The partition options are:
partition | o3 | o2 | o1 | o0 |
---|---|---|---|---|
000 | A7A6 | A5A4 | A3A2 | A1A0 |
001 | A5A4 | A3A2 | A1A0 | A1A0 |
010 | A3A2 | A1A0 | A3A2 | A1A0 |
011 | A3A2 | A1A0 | A1A0 | A1A0 |
100 | A1A0 | A5A4 | A3A2 | A1A0 |
101 | A1A0 | A3A2 | A1A0 | A1A0 |
110 | A1A0 | A1A0 | A3A2 | A1A0 |
111 | A1A0 | A1A0 | A1A0 | A1A0 |
When the partitions are all open (1x) only the bits that will fit across the whole of the target are copied. In this example, B is 8 bits so only 8 bits of A are copied.

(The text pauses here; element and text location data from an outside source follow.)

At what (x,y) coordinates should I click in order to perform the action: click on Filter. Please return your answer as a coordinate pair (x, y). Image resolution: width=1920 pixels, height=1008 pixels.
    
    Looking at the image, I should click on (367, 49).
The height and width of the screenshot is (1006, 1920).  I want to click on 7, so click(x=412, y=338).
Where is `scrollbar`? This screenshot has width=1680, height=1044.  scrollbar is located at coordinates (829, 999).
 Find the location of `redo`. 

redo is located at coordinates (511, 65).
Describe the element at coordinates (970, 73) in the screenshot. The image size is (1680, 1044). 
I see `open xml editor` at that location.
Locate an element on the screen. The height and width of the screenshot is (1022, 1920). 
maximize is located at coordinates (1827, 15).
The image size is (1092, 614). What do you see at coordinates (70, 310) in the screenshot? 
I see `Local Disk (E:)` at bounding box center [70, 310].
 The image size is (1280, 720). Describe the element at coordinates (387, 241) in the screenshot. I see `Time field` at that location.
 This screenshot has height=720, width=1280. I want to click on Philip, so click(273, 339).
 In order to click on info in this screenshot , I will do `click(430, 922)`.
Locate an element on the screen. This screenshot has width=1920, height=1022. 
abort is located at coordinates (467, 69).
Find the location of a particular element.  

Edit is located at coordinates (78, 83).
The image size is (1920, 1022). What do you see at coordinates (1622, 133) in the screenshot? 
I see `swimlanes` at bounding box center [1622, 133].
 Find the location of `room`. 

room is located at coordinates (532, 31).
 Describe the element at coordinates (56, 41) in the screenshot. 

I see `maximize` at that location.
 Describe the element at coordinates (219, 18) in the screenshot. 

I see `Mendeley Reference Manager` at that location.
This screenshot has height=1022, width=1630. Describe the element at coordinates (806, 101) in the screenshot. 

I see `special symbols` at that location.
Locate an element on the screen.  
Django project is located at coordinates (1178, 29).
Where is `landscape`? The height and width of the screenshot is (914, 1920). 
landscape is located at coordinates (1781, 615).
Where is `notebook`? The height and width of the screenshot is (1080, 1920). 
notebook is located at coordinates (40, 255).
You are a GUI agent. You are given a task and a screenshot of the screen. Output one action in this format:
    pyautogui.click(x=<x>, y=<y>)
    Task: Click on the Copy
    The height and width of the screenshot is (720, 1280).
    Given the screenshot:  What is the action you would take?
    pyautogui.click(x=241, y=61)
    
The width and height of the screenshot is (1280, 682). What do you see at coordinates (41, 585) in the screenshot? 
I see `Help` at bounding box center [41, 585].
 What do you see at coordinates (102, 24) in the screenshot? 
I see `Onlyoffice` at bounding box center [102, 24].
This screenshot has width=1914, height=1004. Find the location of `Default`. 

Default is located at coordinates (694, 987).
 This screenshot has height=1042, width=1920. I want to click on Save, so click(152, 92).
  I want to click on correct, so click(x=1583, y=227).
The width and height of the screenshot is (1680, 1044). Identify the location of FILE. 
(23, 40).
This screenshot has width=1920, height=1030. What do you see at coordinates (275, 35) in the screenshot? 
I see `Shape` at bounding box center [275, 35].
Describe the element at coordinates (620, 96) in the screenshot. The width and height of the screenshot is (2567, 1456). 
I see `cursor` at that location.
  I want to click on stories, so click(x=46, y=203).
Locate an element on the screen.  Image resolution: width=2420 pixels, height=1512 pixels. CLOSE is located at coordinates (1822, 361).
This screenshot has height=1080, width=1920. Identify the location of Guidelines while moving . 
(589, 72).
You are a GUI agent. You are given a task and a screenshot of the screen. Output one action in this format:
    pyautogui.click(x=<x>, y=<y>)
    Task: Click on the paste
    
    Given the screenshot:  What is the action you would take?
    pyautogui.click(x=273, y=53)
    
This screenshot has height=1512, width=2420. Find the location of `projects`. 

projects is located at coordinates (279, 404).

When the partitions are all closed (4x SIMD) each partition of B is 2 bits wide, therefore only the first two bits of A are copied into each of the four 2-bit partitions in B.
For the case where A is shorter than B output, sign or zero extension is required. Here we assume A is 8 bits, B is 16. This is similar to the parallel case except A is repeated (broadcast) across all of B.
partition | o3 | o2 | o1 | o0 |
---|---|---|---|---|
000 | [A7A7A7A7] | [A7A7A7A7] | A7A6A5A4 | A3A2A1A0 |
001 | [A7A7A7A7] | A7A6A5A4 | A3A2A1A0 | A3A2A1A0 |
010 | A7A6A5A4 | A3A2A1A0 | A7A6A5A4 | A3A2A1A0 |
011 | A7A6A5A4 | A3A2A1A0 | A3A2A1A0 | A3A2A1A0 |
100 | A3A2A1A0 | [A7A7A7A7] | A7A6A5A4 | A3A2A1A0 |
101 | A3A2A1A0 | A7A6A5A4 | A3A2A1A0 | A3A2A1A0 |
110 | A3A2A1A0 | A3A2A1A0 | A7A6A5A4 | A3A2A1A0 |
111 | A3A2A1A0 | A3A2A1A0 | A3A2A1A0 | A3A2A1A0 |
Note how when the entire partition set is open (1x 16-bit output) that all of A is copied out, and either zero or sign extended in the top half of the output. At the other extreme is the 4x 4-bit output partitions, which have four copies of A, truncated from the first 4 bits of A.
Unlike the parallel case, A is not itself partitioned, so is copied
over as much as is possible. In some cases such as 1x 4-bit, 1x 12-bit
(partition mask = 0b100
, above) when copying the 8-bit scalar source
into the highest part of B (o3) it is truncated to 4 bis (because
each partition of B is only 4 bits) but for copying to the 12-bit partition
(o2-o1-00) the 8-bit scalar source, A, will need sign or zero extending.